2. Naqueles tempos de valores ordenados “corretamente” a criança não era objeto de preocupação. Se fosse um filho homem, ainda trazia um pouco de esperança e alegria para os pais. Se fosse “ela” restava a expectativa de arrumar um bom casamento, com alguém que pagasse um dote.
Escola, para que? Criança tinha era que trabalhar para pagar o seu alimento e ajudar a pagar o alimento dos irmãos menores.  Direitos? Ela (a criança) tinha sim o direito de apanhar em silêncio ainda que fosse espancada por simples capricho do pai.
A ordem “correta” da relação era a hierarquia: homem, mulher, filhos.
Tem algo diferente hoje. Criança tem direitos, ela estuda e tem que ser tratada com respeito. Será essa uma das inversões tão questionadas?
3. Os reis, príncipes, nobres e senhores feudais podiam tudo. O povo não podia nada. Eles tinham servos, cavaleiros de honra, ditavam as regras e tinham direito à lealdade dos seus súditos. Ao povo cabia ter que se contentar em cumprir ordens, dever favores, aceitar humilhações, enfim, viver de favores. Hoje o povo faz greve, recorre à justiça, requer salário digno e atenção básica de saúde, pede segurança e escola para os filhos. Talvez essa inversão de valores esteja incomodando. Talvez achem estranho que os “nobres” devam favores ao povo.
4. O que se passava nos arredores dos palácios era sigilo. Somente os mais chegados sabiam da humilhação que as mulheres passavam nos haréns. Os nobres (não) se enriqueciam ilicitamente. Eles (não) praticavam a corrupção. Ninguém ouvia falar da exploração sexual de meninas. Uma ou outra mulher “fofoqueira” deixava escapar alguma coisa, transmitindo o seu grito sufocado de socorro para ouvidos que não ouviam. Hoje a imprensa escancarou as portas do palácio, denuncia a corrupção e expõe perante o público as mazelas da “nobreza”.  Será isso uma inversão de valores?

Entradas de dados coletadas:

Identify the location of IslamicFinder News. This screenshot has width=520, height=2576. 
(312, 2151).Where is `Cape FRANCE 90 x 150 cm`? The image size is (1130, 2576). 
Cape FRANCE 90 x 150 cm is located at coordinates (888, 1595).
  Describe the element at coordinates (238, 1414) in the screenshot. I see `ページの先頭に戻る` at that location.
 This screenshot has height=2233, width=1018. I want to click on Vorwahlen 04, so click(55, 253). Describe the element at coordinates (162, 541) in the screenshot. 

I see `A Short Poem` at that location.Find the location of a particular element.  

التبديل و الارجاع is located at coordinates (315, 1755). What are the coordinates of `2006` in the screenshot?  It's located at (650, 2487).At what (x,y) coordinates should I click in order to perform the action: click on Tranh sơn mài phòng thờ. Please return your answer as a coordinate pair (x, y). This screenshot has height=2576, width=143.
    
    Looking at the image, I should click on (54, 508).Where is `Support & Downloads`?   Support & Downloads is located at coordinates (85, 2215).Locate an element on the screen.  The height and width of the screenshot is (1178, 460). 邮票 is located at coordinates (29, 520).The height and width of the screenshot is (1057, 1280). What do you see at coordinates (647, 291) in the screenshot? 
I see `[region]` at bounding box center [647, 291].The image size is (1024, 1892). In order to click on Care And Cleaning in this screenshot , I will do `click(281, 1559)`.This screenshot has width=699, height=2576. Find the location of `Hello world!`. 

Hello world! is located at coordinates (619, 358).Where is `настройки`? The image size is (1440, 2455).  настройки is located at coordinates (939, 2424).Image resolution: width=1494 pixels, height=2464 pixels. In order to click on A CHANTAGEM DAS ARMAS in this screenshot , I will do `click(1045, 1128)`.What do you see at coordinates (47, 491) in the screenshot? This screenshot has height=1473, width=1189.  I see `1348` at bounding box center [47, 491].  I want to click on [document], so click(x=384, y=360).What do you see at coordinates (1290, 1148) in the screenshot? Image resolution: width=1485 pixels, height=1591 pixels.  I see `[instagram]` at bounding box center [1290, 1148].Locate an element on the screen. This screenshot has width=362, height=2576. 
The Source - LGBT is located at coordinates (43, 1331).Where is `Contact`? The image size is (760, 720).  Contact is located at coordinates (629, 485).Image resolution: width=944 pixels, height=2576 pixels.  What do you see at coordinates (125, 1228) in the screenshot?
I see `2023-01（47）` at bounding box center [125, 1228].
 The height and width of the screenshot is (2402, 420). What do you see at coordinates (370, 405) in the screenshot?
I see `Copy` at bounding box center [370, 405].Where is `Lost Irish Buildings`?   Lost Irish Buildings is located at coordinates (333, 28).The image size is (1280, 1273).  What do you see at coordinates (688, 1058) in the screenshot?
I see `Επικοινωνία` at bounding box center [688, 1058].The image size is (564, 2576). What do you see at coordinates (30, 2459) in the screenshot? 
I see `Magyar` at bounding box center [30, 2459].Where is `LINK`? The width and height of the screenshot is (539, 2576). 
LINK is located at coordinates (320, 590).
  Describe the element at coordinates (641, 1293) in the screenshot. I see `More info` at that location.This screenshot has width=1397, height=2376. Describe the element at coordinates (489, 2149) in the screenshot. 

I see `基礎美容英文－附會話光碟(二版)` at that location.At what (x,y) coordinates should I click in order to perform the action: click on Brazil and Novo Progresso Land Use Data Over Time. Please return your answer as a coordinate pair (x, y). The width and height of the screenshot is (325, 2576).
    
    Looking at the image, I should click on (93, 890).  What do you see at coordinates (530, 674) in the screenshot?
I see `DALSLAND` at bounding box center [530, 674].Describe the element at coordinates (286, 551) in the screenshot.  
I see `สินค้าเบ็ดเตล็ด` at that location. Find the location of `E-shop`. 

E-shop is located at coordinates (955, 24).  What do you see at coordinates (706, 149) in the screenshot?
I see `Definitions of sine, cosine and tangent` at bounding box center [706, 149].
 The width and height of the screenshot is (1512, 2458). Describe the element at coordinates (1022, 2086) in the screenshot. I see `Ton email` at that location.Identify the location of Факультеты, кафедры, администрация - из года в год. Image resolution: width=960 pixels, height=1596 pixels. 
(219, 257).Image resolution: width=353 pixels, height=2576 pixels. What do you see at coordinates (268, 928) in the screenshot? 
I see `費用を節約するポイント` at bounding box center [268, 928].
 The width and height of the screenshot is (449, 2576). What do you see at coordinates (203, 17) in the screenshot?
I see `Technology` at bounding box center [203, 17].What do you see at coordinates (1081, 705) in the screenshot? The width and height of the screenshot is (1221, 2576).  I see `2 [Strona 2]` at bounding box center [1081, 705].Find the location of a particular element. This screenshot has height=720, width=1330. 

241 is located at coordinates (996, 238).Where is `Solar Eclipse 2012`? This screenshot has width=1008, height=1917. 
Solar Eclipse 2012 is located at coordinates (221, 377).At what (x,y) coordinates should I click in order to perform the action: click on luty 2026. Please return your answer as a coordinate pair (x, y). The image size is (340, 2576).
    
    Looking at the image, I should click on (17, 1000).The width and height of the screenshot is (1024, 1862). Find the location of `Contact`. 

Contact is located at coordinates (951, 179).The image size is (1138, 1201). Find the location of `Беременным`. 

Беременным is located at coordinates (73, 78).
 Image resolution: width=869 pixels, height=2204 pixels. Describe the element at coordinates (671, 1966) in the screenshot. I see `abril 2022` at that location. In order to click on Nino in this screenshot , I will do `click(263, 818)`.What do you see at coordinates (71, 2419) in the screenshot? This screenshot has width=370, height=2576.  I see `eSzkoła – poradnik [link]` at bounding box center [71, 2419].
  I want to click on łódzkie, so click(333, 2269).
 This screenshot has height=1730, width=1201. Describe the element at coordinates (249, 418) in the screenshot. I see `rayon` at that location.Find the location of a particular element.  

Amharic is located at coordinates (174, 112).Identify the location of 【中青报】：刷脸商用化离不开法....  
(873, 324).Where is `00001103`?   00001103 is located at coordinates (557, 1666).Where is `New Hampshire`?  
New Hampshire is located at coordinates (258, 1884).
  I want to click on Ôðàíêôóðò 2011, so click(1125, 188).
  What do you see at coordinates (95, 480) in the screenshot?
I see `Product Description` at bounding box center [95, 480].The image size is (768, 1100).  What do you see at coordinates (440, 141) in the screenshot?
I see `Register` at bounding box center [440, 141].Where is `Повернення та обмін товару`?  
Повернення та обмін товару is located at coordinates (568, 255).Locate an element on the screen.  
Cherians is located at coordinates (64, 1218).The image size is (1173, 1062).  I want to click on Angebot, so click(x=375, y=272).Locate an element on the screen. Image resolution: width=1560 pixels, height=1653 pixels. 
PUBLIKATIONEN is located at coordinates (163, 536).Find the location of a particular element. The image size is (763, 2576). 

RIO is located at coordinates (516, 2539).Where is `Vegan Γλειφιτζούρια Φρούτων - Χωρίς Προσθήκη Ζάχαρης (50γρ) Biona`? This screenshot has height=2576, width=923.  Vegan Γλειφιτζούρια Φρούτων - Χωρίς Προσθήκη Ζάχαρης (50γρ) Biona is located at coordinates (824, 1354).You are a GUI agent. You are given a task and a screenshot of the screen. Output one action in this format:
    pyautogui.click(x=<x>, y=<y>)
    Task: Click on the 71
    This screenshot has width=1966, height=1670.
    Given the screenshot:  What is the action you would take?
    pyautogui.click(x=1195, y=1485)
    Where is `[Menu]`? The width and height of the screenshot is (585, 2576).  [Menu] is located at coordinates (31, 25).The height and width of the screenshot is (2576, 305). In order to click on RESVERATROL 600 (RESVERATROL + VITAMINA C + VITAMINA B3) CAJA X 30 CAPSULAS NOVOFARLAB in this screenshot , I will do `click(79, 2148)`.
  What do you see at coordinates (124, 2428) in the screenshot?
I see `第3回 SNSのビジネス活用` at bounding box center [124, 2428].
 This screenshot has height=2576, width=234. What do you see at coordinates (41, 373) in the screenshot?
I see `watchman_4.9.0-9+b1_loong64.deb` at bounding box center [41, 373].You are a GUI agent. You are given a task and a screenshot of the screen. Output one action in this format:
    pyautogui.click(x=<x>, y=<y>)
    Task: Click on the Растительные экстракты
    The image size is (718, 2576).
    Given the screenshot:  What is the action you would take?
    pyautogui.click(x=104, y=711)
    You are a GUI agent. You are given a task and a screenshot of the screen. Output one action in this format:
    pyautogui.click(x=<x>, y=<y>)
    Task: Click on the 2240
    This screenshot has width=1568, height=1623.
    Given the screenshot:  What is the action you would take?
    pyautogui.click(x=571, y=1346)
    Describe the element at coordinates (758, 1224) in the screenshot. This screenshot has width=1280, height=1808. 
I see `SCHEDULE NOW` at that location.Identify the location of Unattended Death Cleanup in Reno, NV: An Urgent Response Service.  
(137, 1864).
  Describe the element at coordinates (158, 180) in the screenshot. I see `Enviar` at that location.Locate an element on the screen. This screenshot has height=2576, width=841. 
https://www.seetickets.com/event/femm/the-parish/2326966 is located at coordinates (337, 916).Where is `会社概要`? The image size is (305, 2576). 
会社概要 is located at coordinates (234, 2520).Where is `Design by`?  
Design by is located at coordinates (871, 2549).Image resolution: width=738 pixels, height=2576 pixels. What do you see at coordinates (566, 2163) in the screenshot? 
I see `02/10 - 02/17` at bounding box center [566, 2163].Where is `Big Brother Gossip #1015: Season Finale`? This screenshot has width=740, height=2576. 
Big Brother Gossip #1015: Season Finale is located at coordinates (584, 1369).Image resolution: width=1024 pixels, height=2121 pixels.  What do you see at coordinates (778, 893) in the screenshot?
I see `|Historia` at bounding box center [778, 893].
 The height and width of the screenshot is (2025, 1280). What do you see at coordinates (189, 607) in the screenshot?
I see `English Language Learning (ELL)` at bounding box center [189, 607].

== O QUE SE PEDE ==
• 1. Indique se cada afirmação a seguir está de acordo com o trecho sobre a inversão de valores. Responda sim ou não e cite literalmente as palavras do trecho que justificam a resposta.
(a) Antigamente, a criança tinha que trabalhar para pagar o próprio alimento.
(b) Hoje o povo faz greve e recorre à justiça.
(c) Na hierarquia considerada correta, os filhos vinham antes da mulher.
• 2. Dê sequência ao trecho sobre a inversão de valores, começando logo após a última frase.

== RESPOSTAS ==
• 1.
(a) Sim: "Criança tinha era que trabalhar para pagar o seu alimento"
(b) Sim: "Hoje o povo faz greve, recorre à justiça"
(c) Não: "hierarquia: homem, mulher, filhos"

• 2.
5. Os reis herdavam o trono por determinação divina. Eles eram os filhos dos deuses e a voz deles era a voz de deus. Hoje, no regime democrático, a “voz do povo é  a voz de deus”. A seta indicadora de direção está invertida, não está? Agora  a ordem é outra, não é mais aquela ordem “correta”.
6. Os reis eram os mandatários supremos. Destituíam a quem eles queriam, sufocavam rebeliões, massacravam multidões. O trono era inatingível pelo povo. Hoje, os “caras pintadas” saem às ruas e forçam o impeachement de um presidente. Isso está na ordem “correta”?
7. No passado os pais eram os sábios da família. Eles conheciam o mercado, faziam negócios, iam à cidade, etc. Portanto, os únicos bem informados e os donos da verdade em casa. Atualmente os filhos estudam e questionam a sabedoria dos pais. Essa inversão de incomodar um pouco, não?
8. Os pais (os homens) faziam o que queriam e eram inquestionáveis. Vemos na atualidade filhos pequenos questionando os pais quando ultrapassam o sinal vermelho ou não usam o cinto de segurança. Valores invertidos, sem dúvida.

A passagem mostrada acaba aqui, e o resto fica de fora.